Athenian tragedy, the oldest surviving form of tragedy, is a type of dance/drama that formed an important part of the theatrical culture of the city-state. Having emerged sometime during the 6th century BC, it flowered during the 5th century BC (from the end of which it began to spread throughout the Greek world) and continued to be popular until the beginning of the Hellenistic period. No tragedies from the 6th century and only 32 of the more than a thousand that were performed in during the 5th century have survived. We have complete texts of playwrights Aeschylus, Sophocles, and Euripides. The origins of tragedy remain obscure, though by the 5th century it was institutionalized in competitions (agon) held as part of festivities celebrating Dionysus (the god of wine and fertility). As contestants in the City Dionysia's competition (the most prestigious of the festivals to stage drama), playwrights were required to present a tetralogy of plays (though the individual works were not necessarily connected by story or theme), which usually consisted of three tragedies and one satyr play. The performance of tragedies at the City Dionysia may have begun as early as 534 BC; official records (didaskaliai) begin from 501 BC, when the satyr play was introduced. Most Athenian tragedies dramatize events from Greek mythology, though ‘The Persians’, which stages the Persian response to news of their military defeat at the Battle of Salamis in 480 BC, is the notable exception in the surviving drama. When Aeschylus won first prize for it at the City Dionysia in 472 BC, he had been writing tragedies for more than 25 years, yet it is the earliest example of drama to survive. More than 130 years later, the philosopher Aristotle analyzed 5th-century Athenian tragedy in the oldest surviving work of dramatic theory, his Poetics (c. 335 BC).

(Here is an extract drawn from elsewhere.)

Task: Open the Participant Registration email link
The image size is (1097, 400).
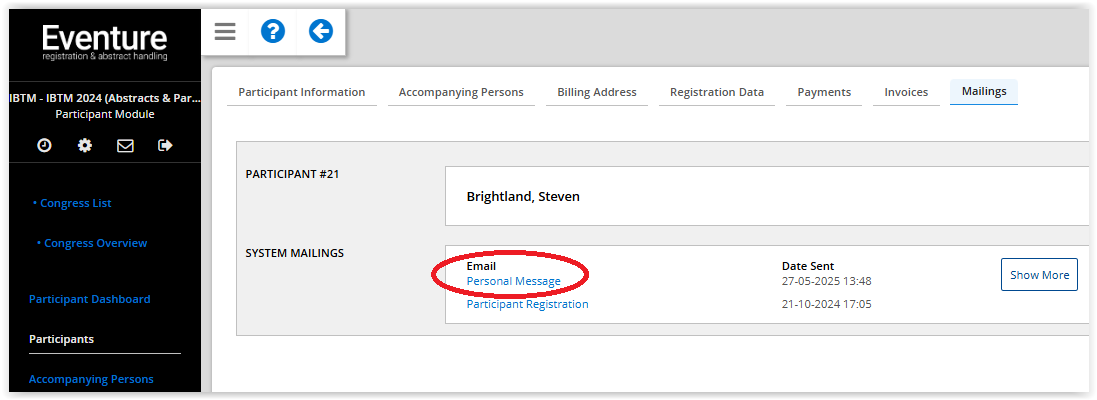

Features of a traditional Aristotelian tragedy:



Megalopsychia-



A greatness, an incredibly good person.



Hubris-



Excessive pride (a common fatal flaw).



Hamartia-



The action the tragic hero takes, due to their fatal flaw that leads to their downfall.



Fatal flaw-



An aspect of the tragic hero's character that eventually leads to their downfall.



Peripeteia-



A sudden, dramatic change in fortune.



Agnorisis-



When the character discovers/ realises something important and the plot so far is revealed to them.



Antagonist-



A character (or institution/ group of characters) that oppose a protagonist.



Villain-



An evil character who the protagonist must battle against and who must contribute to the tragic hero's fall.



Machiavellian-



A character who is prepared to behave in an immoral way to achieve what they want.



Malcontent-



A character who is dissatisfied because of some unfair treatment, often as a result of a decision made by the protagonist.

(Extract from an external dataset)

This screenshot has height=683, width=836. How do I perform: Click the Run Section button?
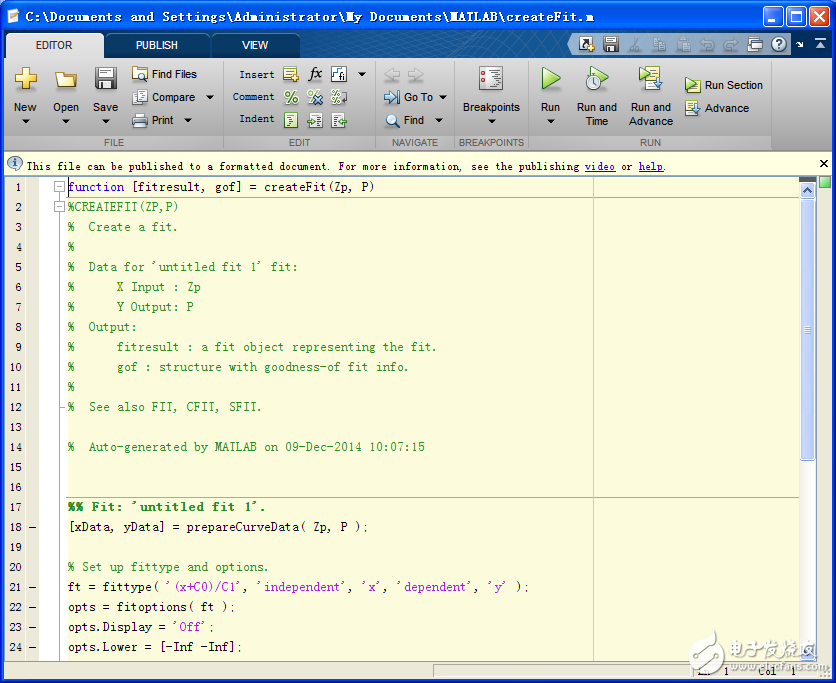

Athenian comedy is conventionally divided into three periods, "Old Comedy", "Middle Comedy", and "New Comedy". Old Comedy survives today largely in the form of the eleven surviving plays of Aristophanes, while Middle Comedy is largely lost (preserved only in relatively short fragments in authors such as Athenaeus of Naucratis). New Comedy is known primarily from the substantial papyrus fragments of plays by Menander. Aristotle defined comedy as a representation of laughable people that involves some kind of error or ugliness that does not cause pain or destruction.

Roman theatre-

Western theatre developed and expanded considerably under the Romans. The Roman historian Livy wrote that the Romans first experienced theatre in the 4th century BC, with a performance by Etruscan actors. Beacham argues that Romans had been familiar with "pre-theatrical practices" for some time before that recorded contact. The theatre of ancient Rome was a thriving and diverse art form, ranging from festival performances of street theatre, naked dancing, and acrobatics, to the staging of Plautus's broadly appealing situation comedies, to the high-style, verbally elaborate tragedies of Seneca. Although Rome had a native tradition of performance, the Hellenization of Roman culture (historical spreading of Ancient Greek culture) in the 3rd century BC had a profound and energizing effect on Roman theatre and encouraged the development of Latin literature of the highest quality for the stage.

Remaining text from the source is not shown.